**Excerpt:**
— begin —
- Cover of the third album, depicting the Swordfish
- Date: 1950 - 1953
- Series: Blake and Mortimer
- Publisher: Le Lombard

Creative team
- Writers: Edgar P. Jacobs
- Artists: Edgar P. Jacobs

Original publication
- Published in: Tintin magazine
- Date of publication: September 26, 1946 - September 8, 1949
- Language: French

Translation
- Publisher: Les Editions Blake et Mortimer Cinebook Ltd
- Date: 1986 2013
- Translator: Jerome Saincantin

Chronology
- Followed by: The Mystery of the Great Pyramid, Volume 1: Manetho's Papyrus

= The Secret of the Swordfish =

1946–1953 Belgian comics story

The Secret of The Swordfish was the first story in the Blake and Mortimer comic album series by Edgar P. Jacobs. It describes how a far eastern empire takes over the world and the adventures of two Britons as they try to bring about the development of a weapon which will enable them to fight back. Drawing elements from the recent events of World War II as well as the emerging Cold War, the trilogy is set in an alternate reality of the 1950s, in which a Third World War is played out.

==Publication history==
The Secret of the Swordfish was first published in Tintin magazine from the very first issue in September 1946. In 1950, the first 18 pages were redrawn and reduced to 17 pages—giving more details on the background of the events leading up to the main plot—and the first half of the story was published as the very first comic album by publisher Lombard, in the later famous Collection du Lombard. A second part followed in 1953. The two part edition was reprinted 9 times between 1955 and 1982. A single volume edition was published in 1964. In 1984, the story was republished in three parts, with new lettering and colouring, and with the inclusion of a number of full page illustrations that had appeared in the magazine but were omitted from the comic albums.
— end —
**Given information:**
— begin —
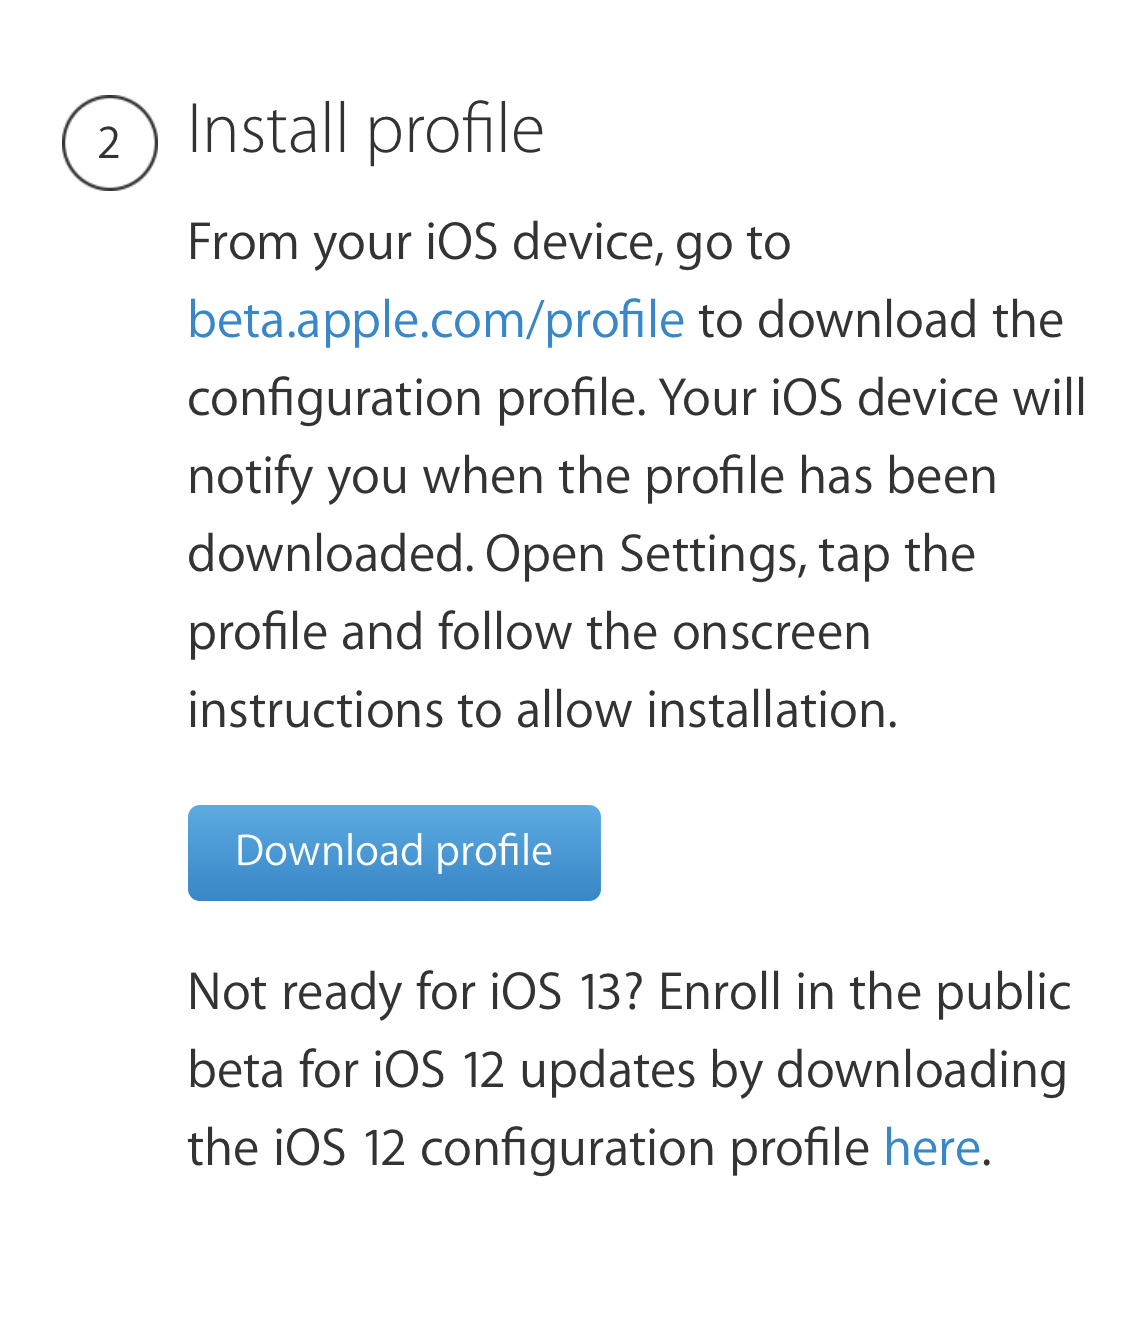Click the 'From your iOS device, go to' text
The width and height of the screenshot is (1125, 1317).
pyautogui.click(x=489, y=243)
— end —
**The request:**
Answer from the text on The Secret of the Swordfish:
(a) In which magazine did the story first appear?
(b) Who is named as the translator?
(c) In what year was a single volume edition published?
These lines were taken from a different source than the text.

**Written reply:**
(a) Tintin magazine
(b) Jerome Saincantin
(c) 1964